__Written instruction 1__
Substitute "screen assistant" for "GUI agent" in the listing between the lines holding "Where should I click to: Click" and "click(7, 52)", inclusive, and give only those lines with everything else unchanged.

--- BEGIN Source excerpt ---

Reality Clash Is A Multiplayer AR Game Built With Cryptocurrency And The Blockchain
The internet is abuzz lately about cryptocurrency and the blockchain. Naturally, it was only a matter of time before a developer decided to tap into each of them, together, for game development — a mission taken on by Reality Gaming Group with their debut mobile AR game, Reality Clash.
Similar in ways to Ingress and Pokemon Go, Reality Clash will be a free-to-play AR game for iOS and Android devices. According to a press release, it will leverage users’ phone camera to render an augmented overlay onto the real world using geolocation features. This means you’ll have to travel to real world locations and battle other players face-to-face.
To get a better understanding of the game, its mechanics, and how it all relates to cryptocurrency and the blockchain, we did an email Q&A with Tony Pearce, Co-Founder of Reality Gaming Group.
UploadVR: Reality Clash combines, AR, multiplayer, geo-location, weapons trading, crypto and the blockchain – what’s the best way to describe the game to a newcomer?
Tony Pearce: We want to give gamers the opportunity to experience the exciting features of augmented reality, multiplayer combat, virtual arms dealing and competitive battles – all on their mobile phone. Reality Clash will allow players to use skill and teamwork to conquer their neighbourhoods and climb the local, regional and world rankings.
Players will be able to build up an arsenal of powerful weaponry, which can be used in game to defeat enemies or speculated on with users of the game’s trading platform acting as virtual arms dealers. Ownership of these assets is backed by a blockchain-based trust list, which will be deployed via the Ethereum network. The global increase in digital asset trading in games such as CS:GO, DOTA 2 and World of Warcraft has shown that gamers want to be able to craft, trade and monetise their in-game content and we aim to do this, but with true ownership of these assets backed by a transparent and immutable blockchain.
UploadVR: How do you approach combining all those elements into a single game?
Tony Pearce: It is challenging, of course. Thankfully, we have a brilliant UK development team headed up by Paul Mottram and Ben Hebb. Development has also been aided by the arrival of BAFTA Breakthrough Brit Henry Hoffman, who joined the team in October. We also have an international team of developers in both Denmark and in the Philippines, who have been working on the trading platform and digital asset elements of Reality Clash.
Game development can be, and often is, developed in phases by separate teams. With consideration of the varying game elements involved in Reality Clash, at this stage we have one team working on our weapons trading platform/digital asset accounts and another team focused on building the game itself. This allows our devs to retain focus on individual development goals, but does mean that communication between the separate teams has to be structured and coordinated at all times.
We are really fortunate to be developing the game at a time when both AR and blockchain technology are really starting to take off in the mainstream. We have a lot of work to do, but this will coincide with ongoing improvements in AR and geo-location tech, as well as an increasing amount of developers using the blockchain.
UploadVR: What have been the key challenges in terms of AR and geo-location?

--- END Source excerpt ---
--- BEGIN Material provided ---

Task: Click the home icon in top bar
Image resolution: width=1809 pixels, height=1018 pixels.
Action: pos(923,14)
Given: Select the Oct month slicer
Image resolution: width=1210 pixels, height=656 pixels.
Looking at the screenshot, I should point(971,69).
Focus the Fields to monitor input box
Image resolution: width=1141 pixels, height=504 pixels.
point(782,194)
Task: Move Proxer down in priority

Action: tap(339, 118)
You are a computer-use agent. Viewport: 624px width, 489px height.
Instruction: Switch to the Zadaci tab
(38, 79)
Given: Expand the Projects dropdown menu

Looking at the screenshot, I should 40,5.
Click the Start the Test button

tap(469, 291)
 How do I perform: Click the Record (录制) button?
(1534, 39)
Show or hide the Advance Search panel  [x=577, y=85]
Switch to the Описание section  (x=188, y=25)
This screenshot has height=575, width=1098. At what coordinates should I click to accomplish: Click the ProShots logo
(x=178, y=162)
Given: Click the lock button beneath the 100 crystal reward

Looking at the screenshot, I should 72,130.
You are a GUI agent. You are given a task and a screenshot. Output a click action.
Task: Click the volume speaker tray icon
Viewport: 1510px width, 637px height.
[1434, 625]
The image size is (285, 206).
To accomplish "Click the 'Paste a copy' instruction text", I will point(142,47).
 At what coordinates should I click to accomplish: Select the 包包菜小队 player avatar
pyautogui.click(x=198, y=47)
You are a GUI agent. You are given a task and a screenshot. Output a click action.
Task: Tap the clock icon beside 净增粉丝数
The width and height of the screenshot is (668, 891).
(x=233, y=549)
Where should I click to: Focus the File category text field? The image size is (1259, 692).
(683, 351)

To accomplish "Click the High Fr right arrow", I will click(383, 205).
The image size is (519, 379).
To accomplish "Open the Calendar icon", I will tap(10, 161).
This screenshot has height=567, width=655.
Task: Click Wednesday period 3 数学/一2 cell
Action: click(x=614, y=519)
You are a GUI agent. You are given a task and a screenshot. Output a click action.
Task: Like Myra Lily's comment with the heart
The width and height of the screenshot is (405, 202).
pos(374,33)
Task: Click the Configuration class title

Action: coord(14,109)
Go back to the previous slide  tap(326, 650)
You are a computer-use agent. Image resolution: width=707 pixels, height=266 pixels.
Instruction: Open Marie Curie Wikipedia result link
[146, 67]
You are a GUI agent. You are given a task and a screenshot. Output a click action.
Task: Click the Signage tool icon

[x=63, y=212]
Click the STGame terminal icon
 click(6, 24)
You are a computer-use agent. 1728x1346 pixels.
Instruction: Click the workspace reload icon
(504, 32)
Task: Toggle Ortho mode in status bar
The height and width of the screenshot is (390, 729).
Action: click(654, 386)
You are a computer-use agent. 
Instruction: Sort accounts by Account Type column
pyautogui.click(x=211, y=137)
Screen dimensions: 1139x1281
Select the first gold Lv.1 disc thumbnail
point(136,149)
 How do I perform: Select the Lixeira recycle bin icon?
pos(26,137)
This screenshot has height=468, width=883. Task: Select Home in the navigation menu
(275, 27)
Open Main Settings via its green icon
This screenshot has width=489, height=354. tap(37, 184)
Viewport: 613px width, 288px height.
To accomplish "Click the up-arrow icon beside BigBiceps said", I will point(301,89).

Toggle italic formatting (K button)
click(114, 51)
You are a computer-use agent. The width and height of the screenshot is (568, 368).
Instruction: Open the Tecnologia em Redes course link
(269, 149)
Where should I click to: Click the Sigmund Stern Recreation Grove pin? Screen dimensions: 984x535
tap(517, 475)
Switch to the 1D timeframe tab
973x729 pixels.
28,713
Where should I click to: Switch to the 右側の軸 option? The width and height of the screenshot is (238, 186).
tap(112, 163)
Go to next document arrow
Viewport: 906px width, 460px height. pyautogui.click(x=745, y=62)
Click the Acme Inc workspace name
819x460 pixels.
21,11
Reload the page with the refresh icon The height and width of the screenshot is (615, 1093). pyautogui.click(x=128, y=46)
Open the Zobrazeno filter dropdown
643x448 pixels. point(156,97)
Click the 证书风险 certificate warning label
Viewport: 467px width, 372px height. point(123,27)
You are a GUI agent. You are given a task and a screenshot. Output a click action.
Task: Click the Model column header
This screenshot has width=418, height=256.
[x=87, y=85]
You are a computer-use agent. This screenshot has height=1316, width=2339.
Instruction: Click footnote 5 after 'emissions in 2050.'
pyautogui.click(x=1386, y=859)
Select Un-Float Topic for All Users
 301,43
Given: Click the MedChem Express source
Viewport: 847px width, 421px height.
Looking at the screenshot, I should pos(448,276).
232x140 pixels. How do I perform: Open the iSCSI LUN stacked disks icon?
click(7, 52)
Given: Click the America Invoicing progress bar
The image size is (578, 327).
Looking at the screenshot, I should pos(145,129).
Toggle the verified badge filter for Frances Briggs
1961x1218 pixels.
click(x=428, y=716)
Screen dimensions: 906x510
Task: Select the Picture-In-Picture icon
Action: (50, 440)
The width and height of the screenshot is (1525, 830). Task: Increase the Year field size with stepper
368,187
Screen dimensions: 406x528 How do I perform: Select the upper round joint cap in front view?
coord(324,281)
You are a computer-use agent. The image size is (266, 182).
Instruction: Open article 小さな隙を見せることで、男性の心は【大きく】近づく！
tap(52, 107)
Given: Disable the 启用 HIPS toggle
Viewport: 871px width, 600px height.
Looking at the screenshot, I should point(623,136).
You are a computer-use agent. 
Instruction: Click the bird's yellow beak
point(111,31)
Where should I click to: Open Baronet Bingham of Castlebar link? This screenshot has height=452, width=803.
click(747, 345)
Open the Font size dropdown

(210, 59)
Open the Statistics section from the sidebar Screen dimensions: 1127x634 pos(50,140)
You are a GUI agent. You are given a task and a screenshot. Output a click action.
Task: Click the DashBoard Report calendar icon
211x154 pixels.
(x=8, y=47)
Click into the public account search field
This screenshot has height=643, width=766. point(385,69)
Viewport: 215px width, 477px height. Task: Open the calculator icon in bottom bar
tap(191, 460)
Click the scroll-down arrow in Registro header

--- END Material provided ---

__Written instruction 2__
Resume the interview about the Reality Clash AR game from the point where it stops.

__Task result 1__
Where should I click to: Click the Sigmund Stern Recreation Grove pin? Screen dimensions: 984x535
tap(517, 475)
Switch to the 1D timeframe tab
973x729 pixels.
28,713
Where should I click to: Switch to the 右側の軸 option? The width and height of the screenshot is (238, 186).
tap(112, 163)
Go to next document arrow
Viewport: 906px width, 460px height. pyautogui.click(x=745, y=62)
Click the Acme Inc workspace name
819x460 pixels.
21,11
Reload the page with the refresh icon The height and width of the screenshot is (615, 1093). pyautogui.click(x=128, y=46)
Open the Zobrazeno filter dropdown
643x448 pixels. point(156,97)
Click the 证书风险 certificate warning label
Viewport: 467px width, 372px height. point(123,27)
You are a screen assistant. You are given a task and a screenshot. Output a click action.
Task: Click the Model column header
This screenshot has width=418, height=256.
[x=87, y=85]
You are a computer-use agent. This screenshot has height=1316, width=2339.
Instruction: Click footnote 5 after 'emissions in 2050.'
pyautogui.click(x=1386, y=859)
Select Un-Float Topic for All Users
 301,43
Given: Click the MedChem Express source
Viewport: 847px width, 421px height.
Looking at the screenshot, I should pos(448,276).
232x140 pixels. How do I perform: Open the iSCSI LUN stacked disks icon?
click(7, 52)

__Task result 2__
Tony Pearce: The established geo-location services themselves and their reliability has been a key challenge. Our developers undertook extensive research into the mapping services that are currently used by game developers and we will continue to improve this element as we get closer to game release. Besides the accuracy of GPS and mapping data, the issues of dealing with real world situations, such as people walking in front of the player’s camera, are events that are beyond our control, but something we have to deal with to enable us to deliver a believable, coherent gaming experience.
In relation to the AR side of development – there have been challenges that all developers face: the technology sometimes struggles to recognise distance between the camera and the object, whilst also struggling with the placement of virtual objects in relation to real-world floors and walls. The latest AR Kits for iOS and Android and some dedicated hardware on the devices does make things easier, plus we have a strong partnership with Unity.
There is now major investment behind the AR ecosystem and we just expect things to get better. We also just need to ensure we can feed all these advances into our games/products to maximise the potential of the experiences that we provide to the players.
UploadVR: How does your approach with in-game currency (RCC Gold/Silver) differ from the established virtual currency model used in games?
Tony Pearce: Although virtual currencies have existed in games for a long time, there has never been true user ownership – there has always been a centralised account database which is entirely managed by a 3rd party. Players are not able to move their in-game currency, trade it for other game currency and can only profit from their gameplay via 3rd party providers, with sometimes questionable levels of security.
However, with the rise of distributed ledger technology, smart contracts and cryptocurrency, we are now able to provide gamers with complete ownership of both their in-game currency and digital assets as part of Reality Clash.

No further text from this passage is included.